L’étude portait sur 84 espèces. Pour les analyser, les chercheurs se sont appuyés sur environ 99 000 listes collectées dans l’ensemble de l’État sur trois saisons de reproduction.
Les passereaux forestiers ont été les plus touchés
Près de la moitié des espèces étudiées ont été rapportées moins souvent à mesure que les niveaux de PM2.5 augmentaient.
Parmi elles figuraient de nombreux passereaux forestiers migrateurs, notamment des parulines, des grives et des viréos. Les observateurs repèrent généralement ces espèces grâce à leurs chants ou en détectant des mouvements dans la canopée.
« Il est possible que les conditions enfumées aient modifié le comportement des oiseaux - en les poussant à chanter et à bouger moins, à passer plus de temps dans une canopée forestière dense - et qu’ils soient donc devenus plus difficiles à détecter », a indiqué Adegbola.
Sur le papier, un oiseau simplement silencieux et davantage caché ressemble exactement à un oiseau ayant réellement quitté la zone ou dont la population a diminué.

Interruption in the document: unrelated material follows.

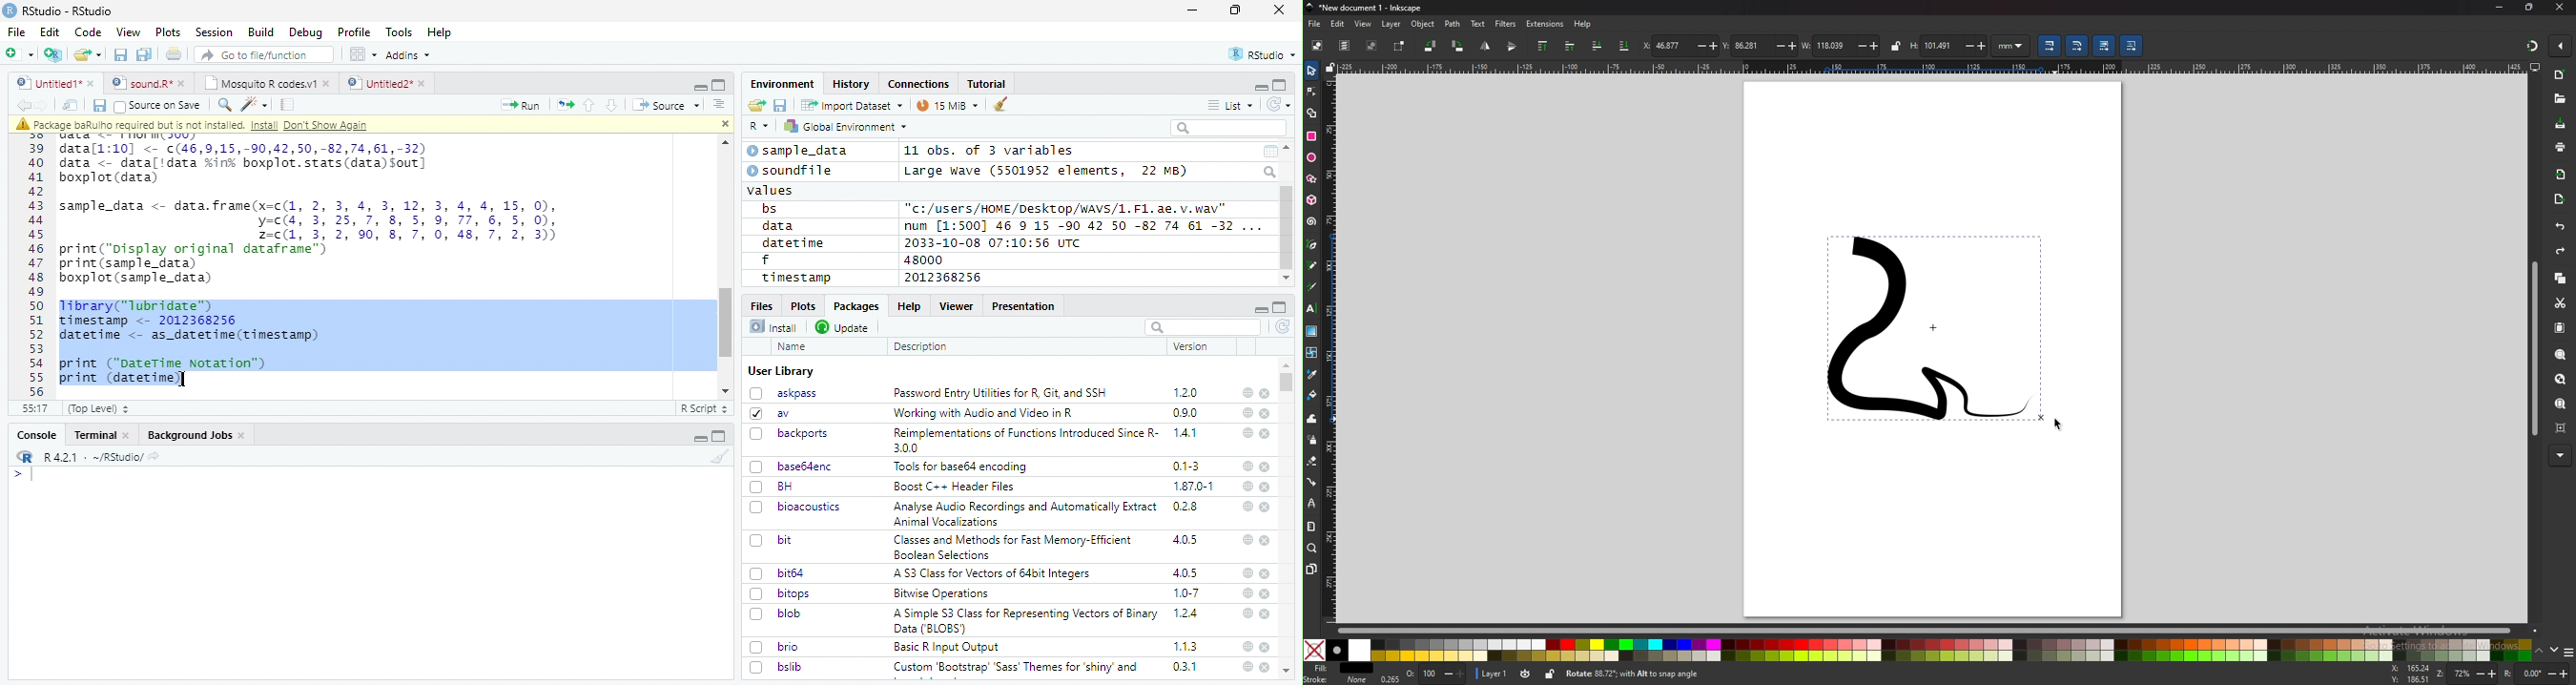  What do you see at coordinates (1185, 413) in the screenshot?
I see `0.9.0` at bounding box center [1185, 413].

Or, ce sont deux réalités totalement différentes qui peuvent se dissimuler derrière la même baisse d’observations.
Certaines espèces semblaient au contraire plus présentes
Toutes les espèces n’ont cependant pas réagi de la même manière. Quinze espèces ont été observées plus souvent à mesure que la fumée augmentait, tandis que 29 autres n’affichaient pas de changement net.
Ce groupe comprenait davantage d’insectivores capturant leurs proies en vol ainsi que certains oiseaux des zones humides - des espèces qui fréquentent généralement des milieux plus ouverts que les passereaux forestiers les plus touchés.

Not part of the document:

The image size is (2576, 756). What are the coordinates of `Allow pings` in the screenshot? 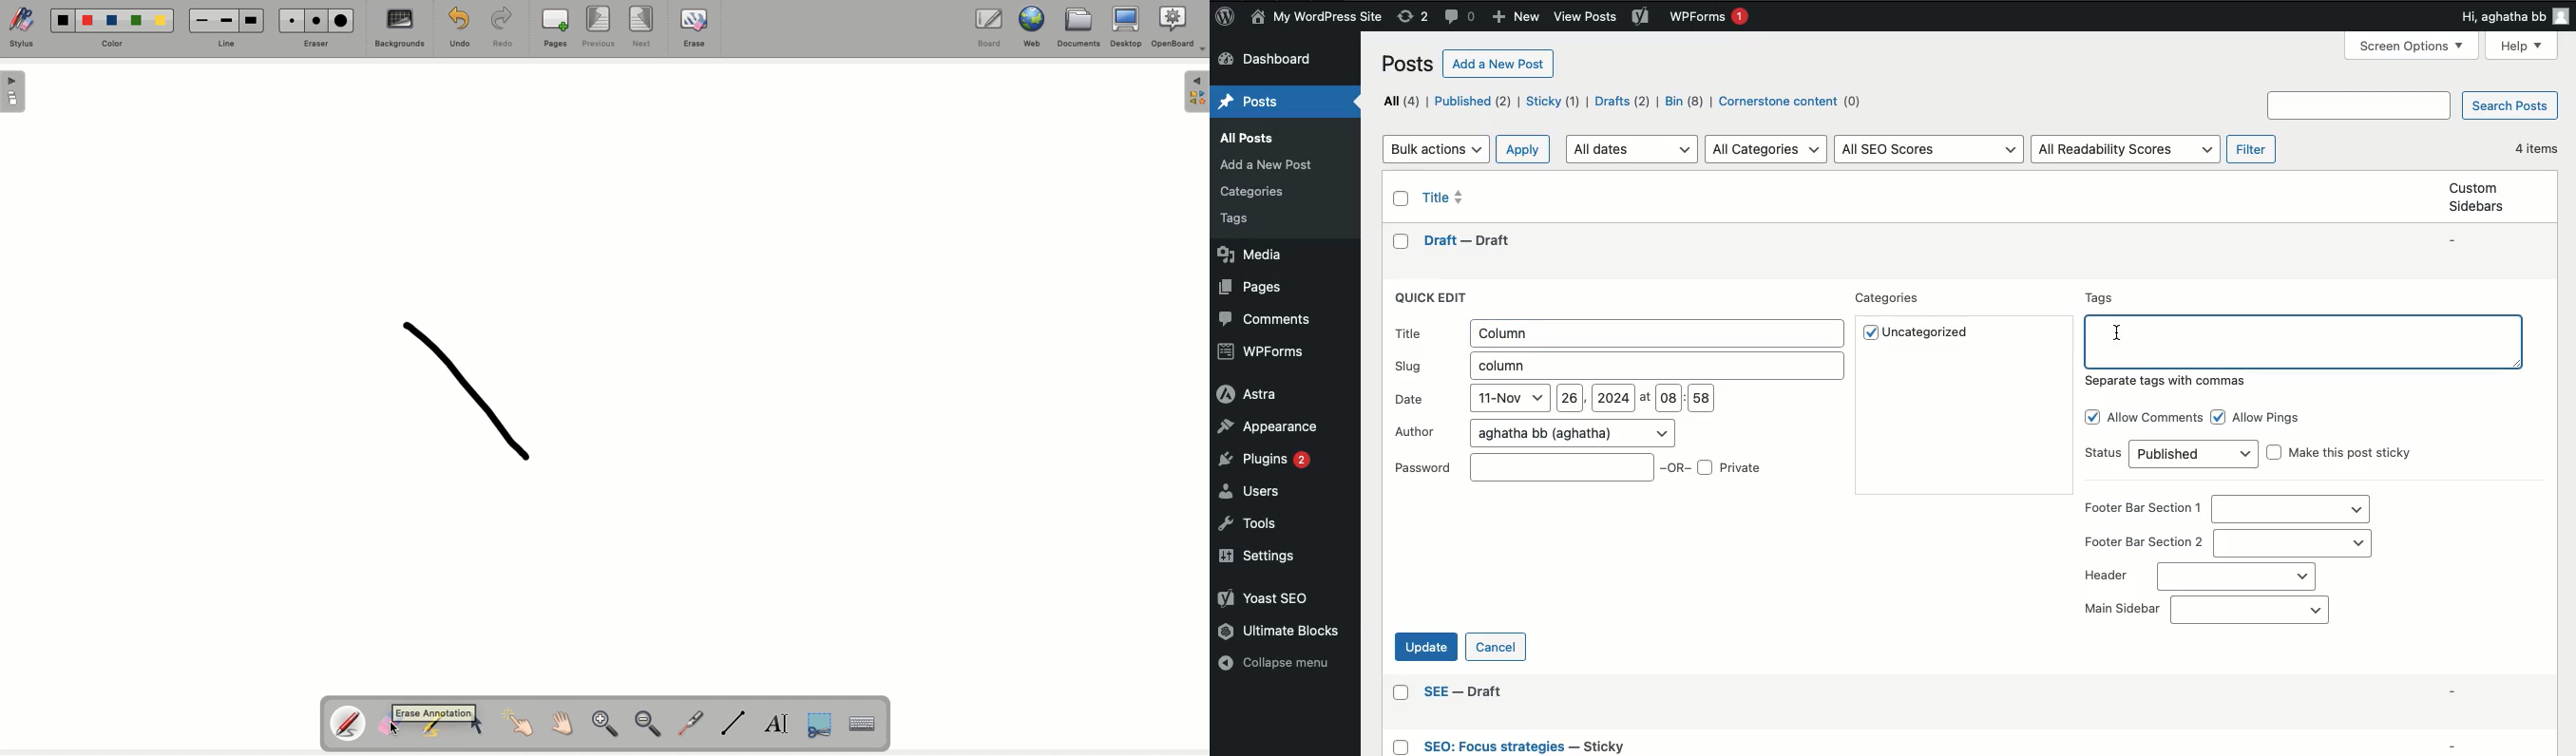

Cette hausse ne signifie pas pour autant que la fumée leur a été bénéfique.
« Ces espèces occupent souvent des environnements plus ouverts que les passereaux forestiers », a expliqué le co-auteur Adam Wilson, professeur agrégé de géographie à l’UB et directeur de thèse d’Adegbola.
« Il est possible que l’augmentation de leurs observations soit davantage liée aux lieux choisis par les observateurs pendant les épisodes de fumée qu’à la réponse des oiseaux eux-mêmes. »

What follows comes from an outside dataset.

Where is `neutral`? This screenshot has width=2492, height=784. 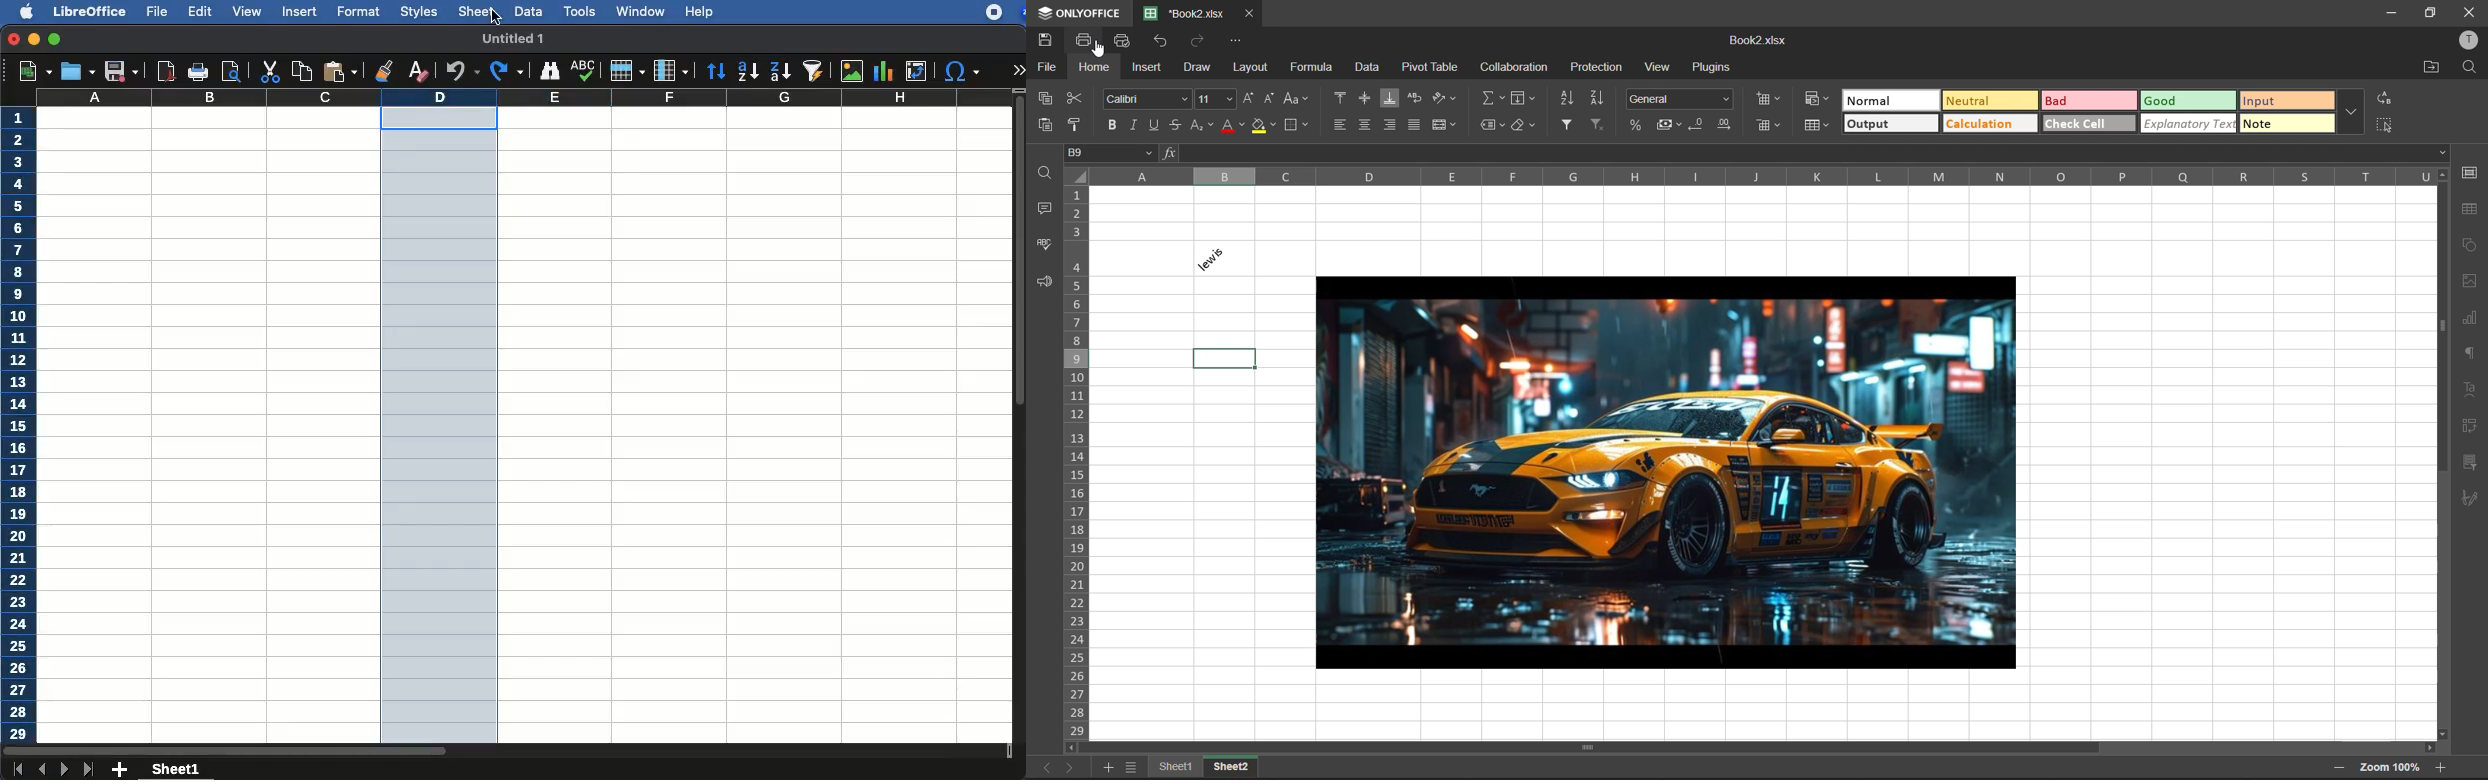
neutral is located at coordinates (1985, 101).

Autrement dit, durant les périodes très enfumées, les observateurs ont pu chercher ailleurs.
Ils ont peut-être privilégié des champs ouverts ou des zones humides où la visibilité semblait meilleure, ce qui peut gonfler mécaniquement les observations dans ces habitats, indépendamment de ce que faisaient réellement les oiseaux.
Les oiseaux “manquants” sont peut-être toujours là
Le message principal est un avertissement pour tous ceux qui s’appuient sur les données de science participative afin de suivre la faune : moins d’observations d’oiseaux pendant les épisodes de fumée ne veut pas automatiquement dire qu’il y a moins d’oiseaux.
Cela peut simplement indiquer que les oiseaux sont devenus plus difficiles à repérer - soit parce qu’ils ont changé de comportement, soit parce que les personnes qui les cherchent ont changé de lieux d’observation.
Bien distinguer ces deux explications est crucial pour le suivi de la biodiversité. Confondre une baisse temporaire de détectabilité avec un véritable déclin de population peut conduire à orienter les ressources de conservation au mauvais endroit.
La fumée des feux de forêt exige un examen plus approfondi
Comme l’intensification des feux de forêt devrait se poursuivre avec le réchauffement climatique, les auteurs considèrent cette étude comme une étape précoce, mais nécessaire, vers un travail bien plus vaste.
« Alors que le changement climatique continue d’intensifier les feux de forêt, il est crucial de comprendre comment les oiseaux seront affectés par une pollution accrue liée à la fumée », a déclaré Wilson.
« Cette étude constitue, espérons-le, une première étape pour mieux comprendre comment les espèces réagissent à l’exposition à la fumée des feux de forêt. »
À mesure que les étés enfumés deviendront plus fréquents, il sera de plus en plus important de savoir comment ils modifient le comportement des oiseaux.
Les chercheurs devront aussi intégrer l’effet de la fumée sur les efforts de suivi. Cela permettra d’obtenir une image plus fidèle de l’état réel de la faune dans un climat en transformation.